Adam Silver Touts Int'l Growth As Way For NBA To Challenge NFL's Popularity
NBA Commissioner Adam Silver is "primed to attack his new job with all the ferocity of a LeBron James dunk," according to Sam Amick of USA TODAY. Tell Silver that it is "impossible to have the kind of impact" David Stern had -- growing annual revenues from $156M to $5.6B -- and he will "respectfully disagree and offer sound arguments to the contrary." Silver said, "I have a set of tools available to me that David couldn't even have imagined." He added, "The U.S. is less than 5% of the world's population. So when I look at markets like the billion people in Africa, the over billion people that live in India, the (1.3 billion) that live in China, just those markets alone where we're just barely scratching the surface, there is so much opportunity out there for us. ... I'm also very focused on growing the game in the U.S. I see enormous upside, both in consumption of new media; largely digital media -- but just as importantly, for conventional television." Silver even expects to "go after the NFL's position as the country's most popular and profitable sports league." He said, "I look at the enormous gap between NFL ratings and NBA ratings and see enormous room for growth." Meanwhile, Silver also addressed the minimum age for NBA players. He said that instead of the "current rule that players must be at least 19-year-old, he'd like to raise it to 20." He also said of changing the draft lottery system, "I'm not ready to declare it broken yet, but it's worthy of study" (USA TODAY, 2/14). In New Orleans, Jimmy Smith wrote, "No longer is Silver Stern's wing man; the stick is in his hands." Silver's main concern moving forward "admittedly is to build upon the foundation he has inherited." Silver said, "Most importantly, I want to focus on the game. I know the game is at the center. And I don't just mean the NBA game. Basketball is at the center of everything we do at the league" (NOLA.com, 2/13).
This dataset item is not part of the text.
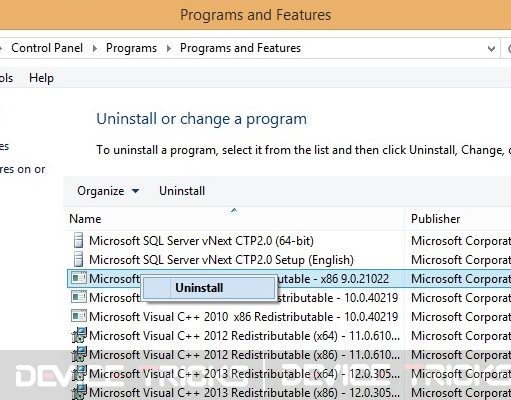The height and width of the screenshot is (400, 511).
Task: Select Microsoft SQL Server vNext CTP2.0 (64-bit) entry
Action: click(x=235, y=241)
A FRIENDLY COMPETITION: Silver said of the possibility of the NBA challenging the NFL in ratings and popularity, "When I said there that it's my dream that we should rival the NFL in popularity, by no means am I suggesting that it comes at the expense of the NFL because all of the research I look at shows that virtually all sports fans are fans of multiple sports. ... The strongest part of our season begins essentially after the NFL season is over. We overlap to a certain extent, but we know that when you get towards the second half of the season, moving into All-Star, and then driving into the playoffs and ultimately the Finals, that's where we get our largest viewership" (USATODAY.com, 2/13).